Este sentido de pertenencia y la identidad que caracteriza a Córdoba no solo resuena en el alma de miles de hombres, mujeres y niños que se entregan en cada partido, sino que también en la mayoría de los jugadores del plantel de Belgrano.
Se trata de futbolistas que sienten el orgullo de representar al club que los vio crecer. Esta característica, rara en el ámbito profesional, añade un valor incomparable a su esfuerzo, brindándoles la motivación necesaria cuando enfrentan momentos decisivos en el campo de juego.
Jugadores destacados como Chino Zelarayán, Mudo Vázquez y Emi Rigoni, quienes brillaron recientemente en competencias internacionales, han regresado con la misma pasión que los impulsó en sus inicios.
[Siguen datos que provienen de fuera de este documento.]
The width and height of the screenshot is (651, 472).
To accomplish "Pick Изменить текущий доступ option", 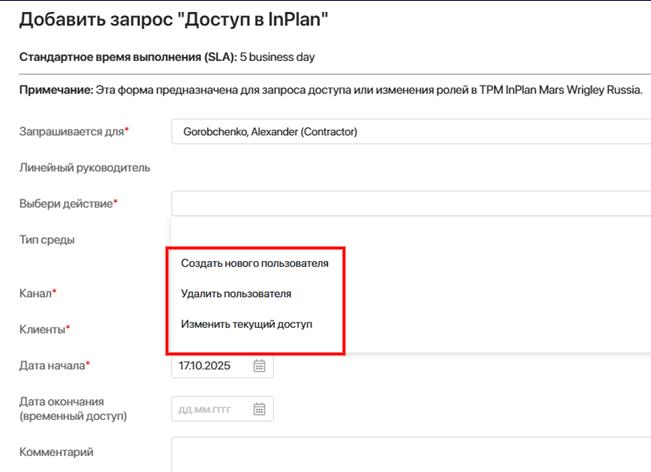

También hay jóvenes que provienen de las divisiones inferiores, plenos de sueños, y otros profesionales de distintos equipos que han sentido la intensidad de lo que significa ser parte de Belgrano, como es el caso del actual presidente del club, Luis Artime, quien ha asumido un rol de liderazgo significativo. La singularidad de esta experiencia es palpable.
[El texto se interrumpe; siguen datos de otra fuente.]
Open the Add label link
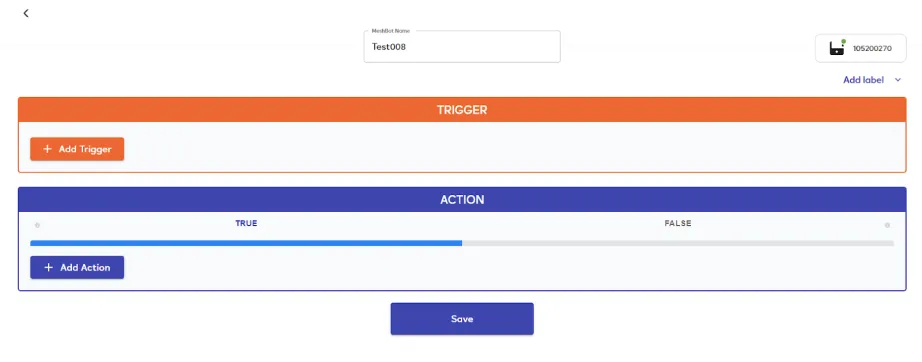922x362 pixels. 863,80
Todo Córdoba aguarda con expectación la final del domingo ante River, un enfrentamiento que evoca recuerdos de la inolvidable victoria de 2011, cuando el equipo dirigido entonces por Ricardo Zielinski logró ascender a Primera, y los millonarios descendieron. Este domingo, en el estadio Kempes, los celestes se presentarán con un firme deseo de coronarse campeones, llevando consigo las banderas de un interior futbolístico que no se rinde ante la dominación del dinero y el poder.